PRA Results and Insights The licensee evaluated the impact of the proposed change on plant risk for internal events, internal flooding, and internal fires using the CPS CL 14A internal events (with internal flooding)

PRA model and the 2014 FPRA model. The licensee has demonstrated that the one-time TS CT change has only a small quantitative impact on the plant risk.

This risk evaluation is specific to the CPS, Unit 1, Division 2 SX pump train outage with all relevant configurations represented in the PRA model, including:

  • Division 2 SX pump train is out of service.
  • Divisions 1 and 3 systems and offsite power sources are protected in order to ensure functionality of redundant equipment. As a result, maintenance unavailability for key Divisions 1 and 3 trains, as well as, offsite power sources have been effectively eliminated during this period.
  • The pump replacement will be done in a workweek where the pump replacement and Division 2 SX will be the focus of the week and there will not be significant concurrent maintenance work.

To determine ICCDP and ICLERP, the licensee calculated the CDF and LERF for the baseline case using the average maintenance models (i.e., the PRA models for internal events, internal flooding, and internal fires based on average test/maintenance unavailability for all equipment).
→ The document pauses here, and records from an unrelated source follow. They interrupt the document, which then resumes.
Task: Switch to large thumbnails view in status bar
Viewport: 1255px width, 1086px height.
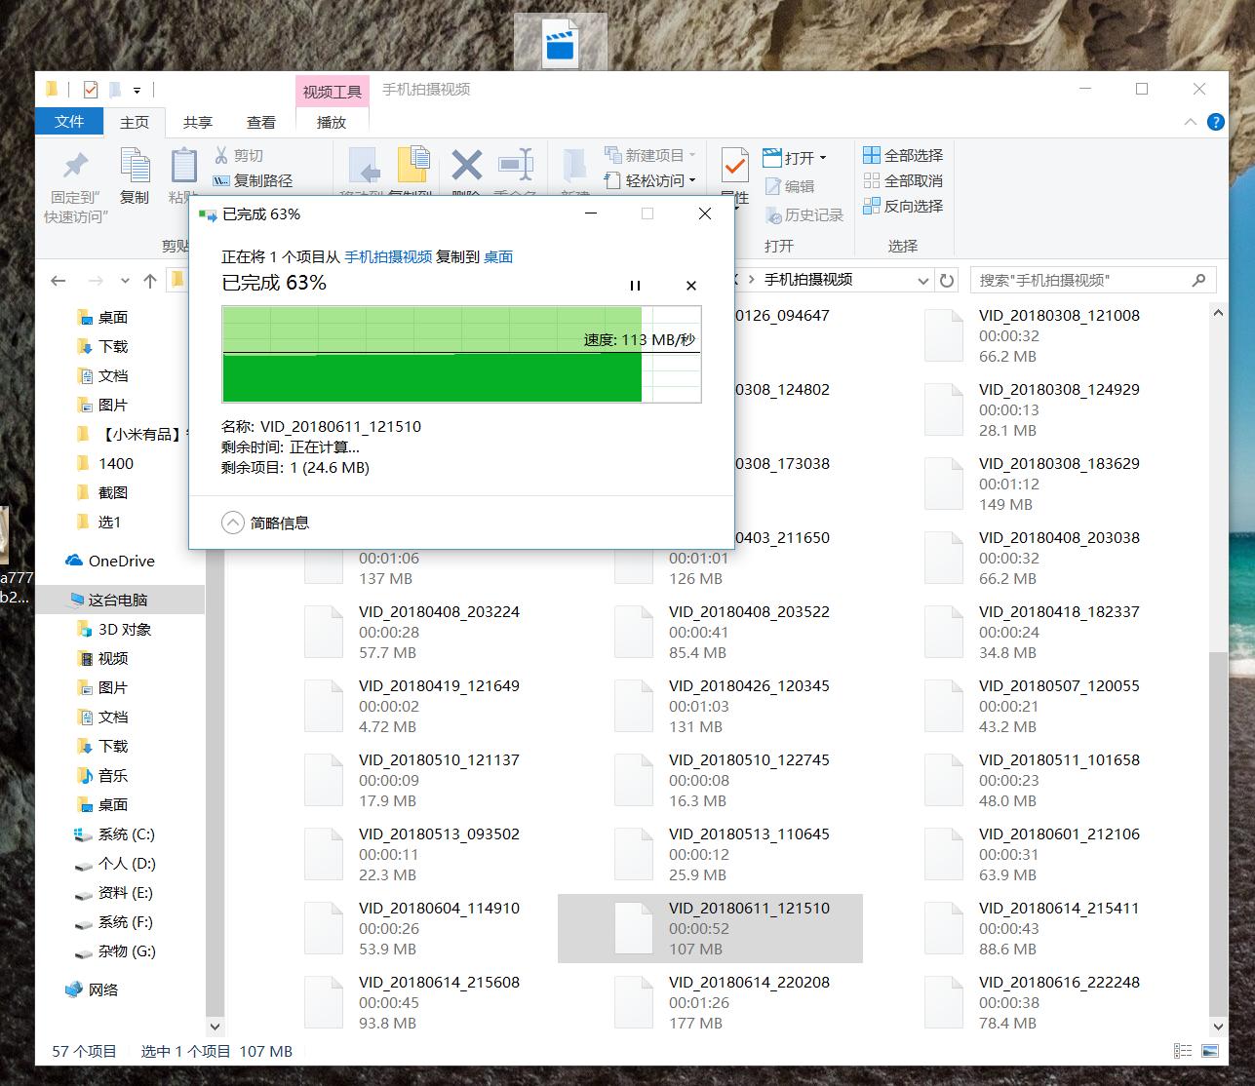Action: 1210,1051
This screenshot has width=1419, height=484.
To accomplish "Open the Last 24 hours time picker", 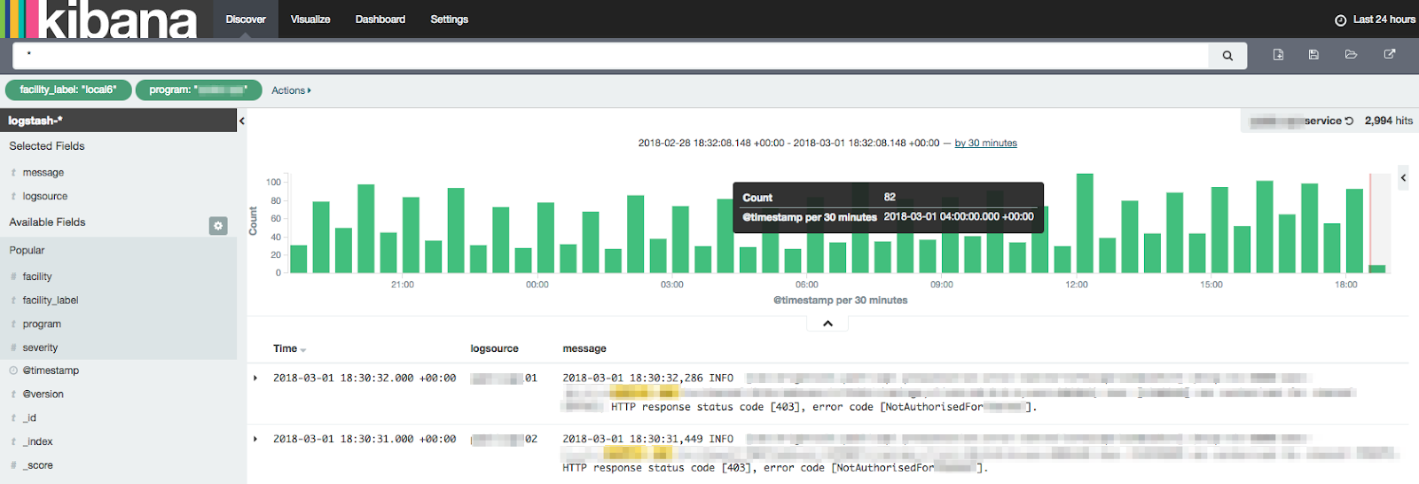I will click(1375, 20).
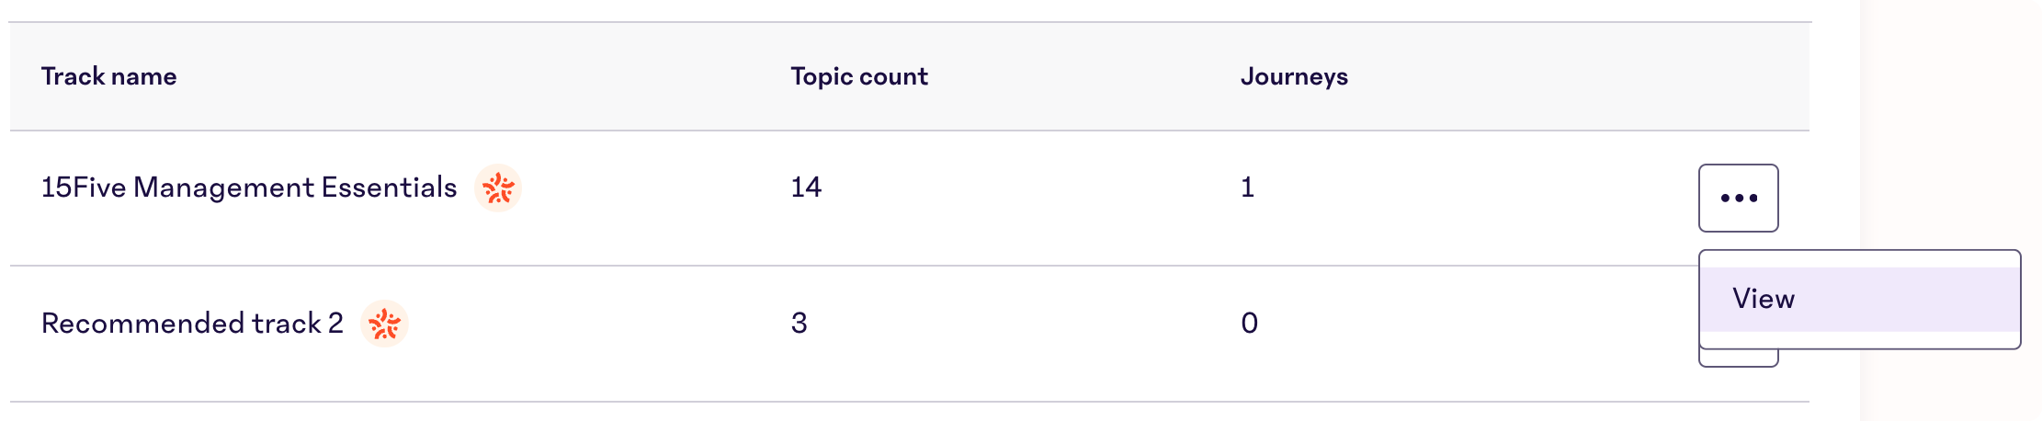Select the topic count value 3
Image resolution: width=2042 pixels, height=421 pixels.
[799, 324]
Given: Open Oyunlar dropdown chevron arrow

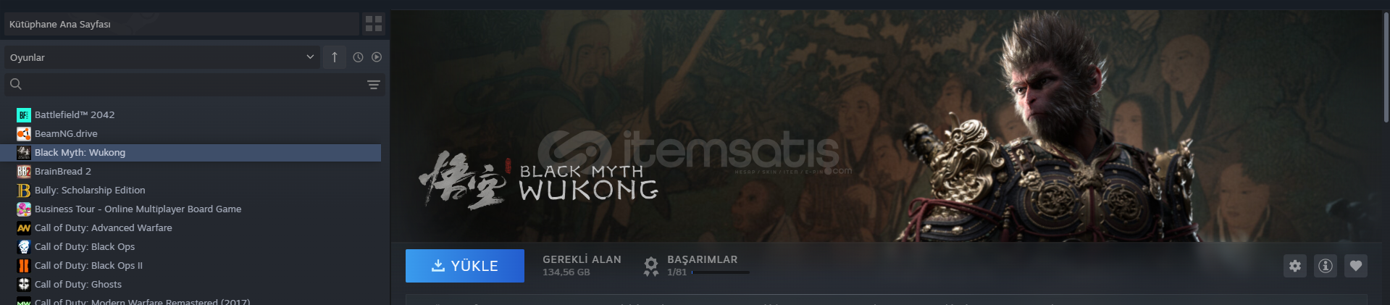Looking at the screenshot, I should point(310,57).
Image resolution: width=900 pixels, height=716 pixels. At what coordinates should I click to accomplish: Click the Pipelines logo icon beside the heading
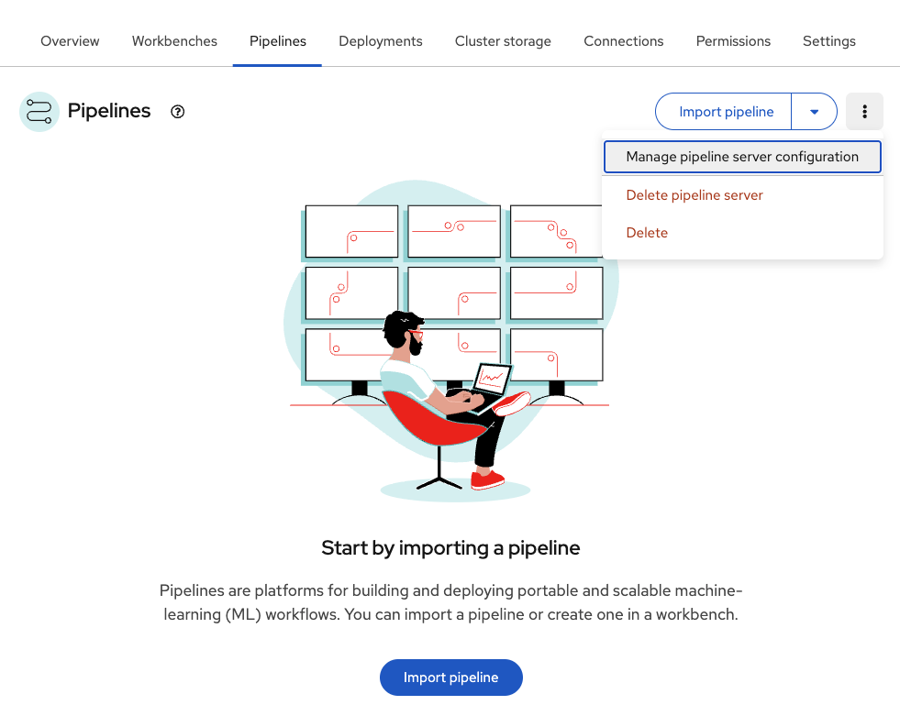coord(39,112)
The CDF and LERF were calculated for the one-time CT extension case using the average maintenance models and setting the appropriate basic events in these models to represent the extended CT configuration, which include:

  • Division 2 SX pump train unavailable for maintenance is set to TRUE.
  • Division 2 SX crosstie valve to plant SX (motor-operated valve 1SX014B) fails to open is set to TRUE.
  • Basic events associated with maintenance unavailability for key Divisions 1 and 3 trains, as well as, offsite power sources are set to FALSE.

The licensee reported the following results by calculating ICCDP and ICLERP that reflect the entire 7-day completion time for the Division 2 SX pump train.

ICCDP = 1.6 x 10-6 (RG 1.177 Acceptance Guideline: < 1 x 10-5 with effective compensatory measures implemented to reduce the sources of increased risk)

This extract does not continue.